Just as President Bush’s blind adherence to conservative ideology threw America into crisis, Obama must unshackle his policies from liberal group think to succeed.





















Out here, we also continue to hear the "siren song" that developing oil share will solve all our energy problems. There is also the criticism of the Interior Department for not doing more leasing of shale lands. However, there is no economically feasible way to develop that resource. Companies have tens of thousands of shale acres already in hand, between leased R & D acres & their own private land in Colo., Wy., and Utah. The companies are doing little to develop this land and Shell Oil had admitted it will be several years before they know if their current experiments will work.
In short, it's easy to say "drill, baby, drill." But not so easy to make it happen. Perhaps Dr. Morici should have done some additional background research.
Bush was no conservative, as demonstrated by his expansion of Medicare to include a drug benefit, his Federalization of education (the abominable "No Child Left Behind"). Bush was a moderate, not a conservative.
And the primary thing that "threw America into crisis" was the massive money supply inflation by Greenspan in response to the bursting of the dot.com bubble, which in its turn created a bubble in U.S. home prices, U.S. equities and oil which burst in 2007-2008.

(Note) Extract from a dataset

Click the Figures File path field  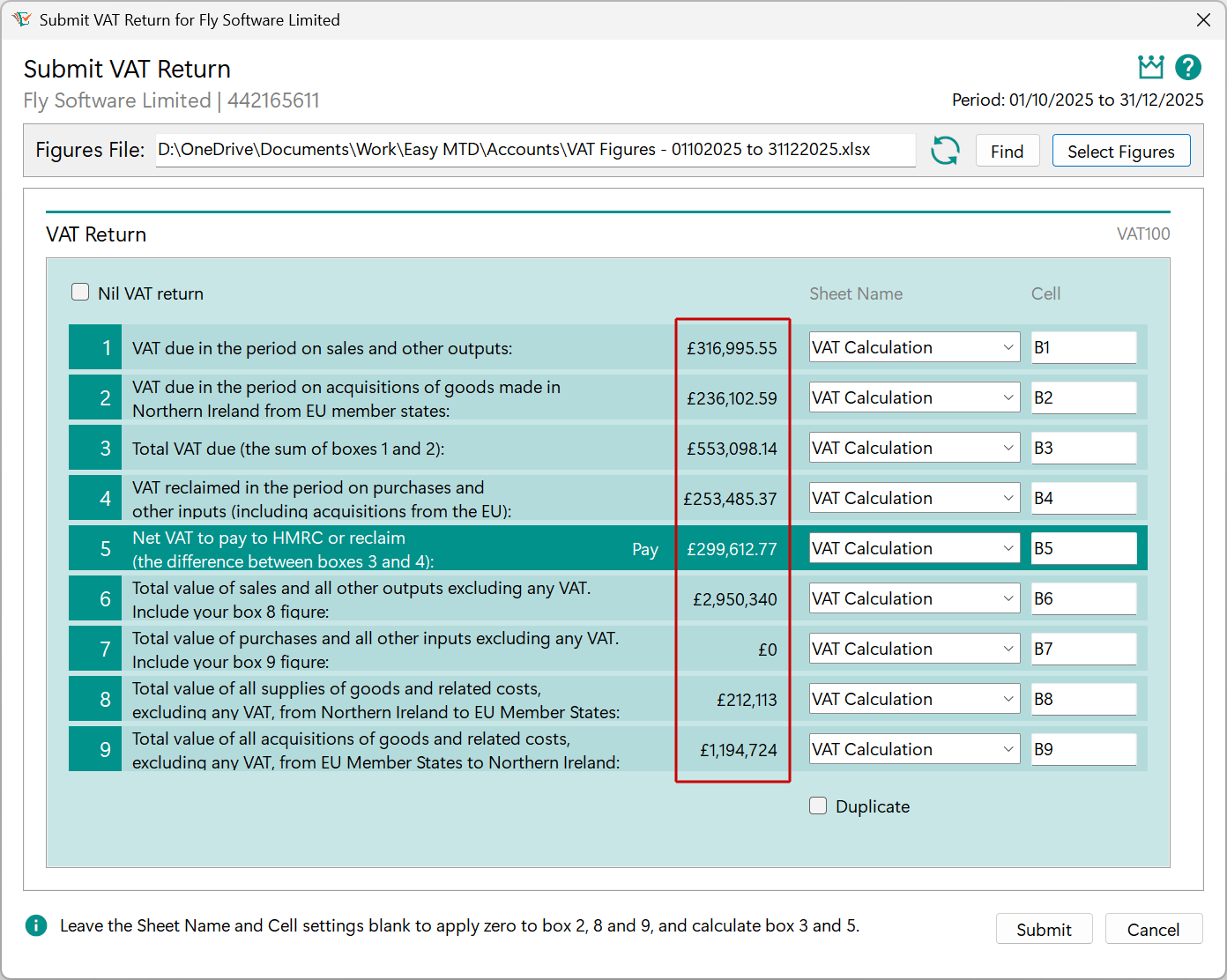point(536,150)
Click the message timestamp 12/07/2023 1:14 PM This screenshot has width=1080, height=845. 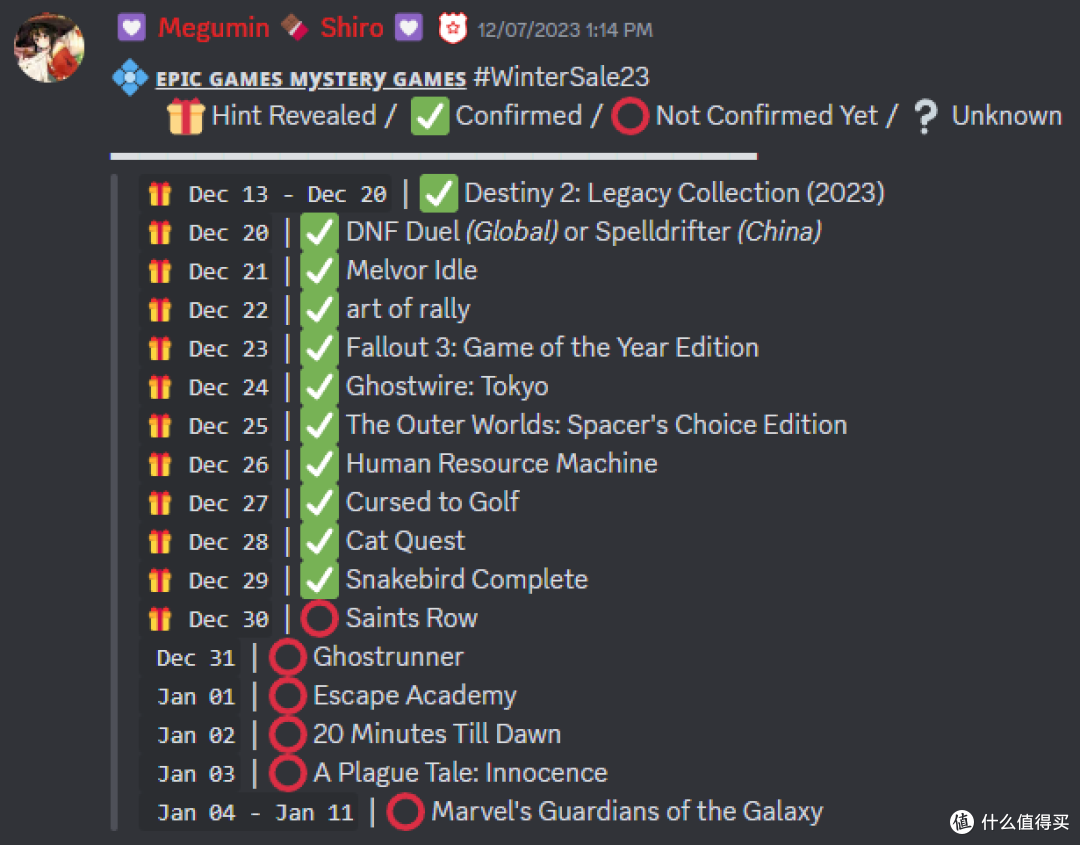tap(565, 30)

Further, if you are going to deploy Keynesian Deficit Spending, be sure to read the entire theory Keynes put forth. That Deficit Spending is temporary until the Private Sector recovers. There is absolutely no incentives for Private Capital Formation leading to Private Sector Jobs.
Hence the ill conceived design of the stimulus will produce dismal results. When the dismal results wear off (spending ends) no arrangements have been made for Private Capital Formation leading to Private Sector jobs. The final result is a stagnant economy with high persistent unemployment.
Welcome back to the 1970’s.
As for thinking out of the box, we would have to look beyond the suggestions proposed by the author of this diatribe. This "out of the box" thinking has been around since Ronald Reagan. It is the kind of economic philosophy that has finally brought us to our present predicament.
See: www.alexander.senate.gov.
Too much America, a triumph of political correctness over the
health, safety and economy of our country. Guess who voted in droves for the guy. College grads who can't find work, poor people who have lost both jobs and homes and of course crack house occupants. Bet if they allowed voting in prison the guy would win in a landslide.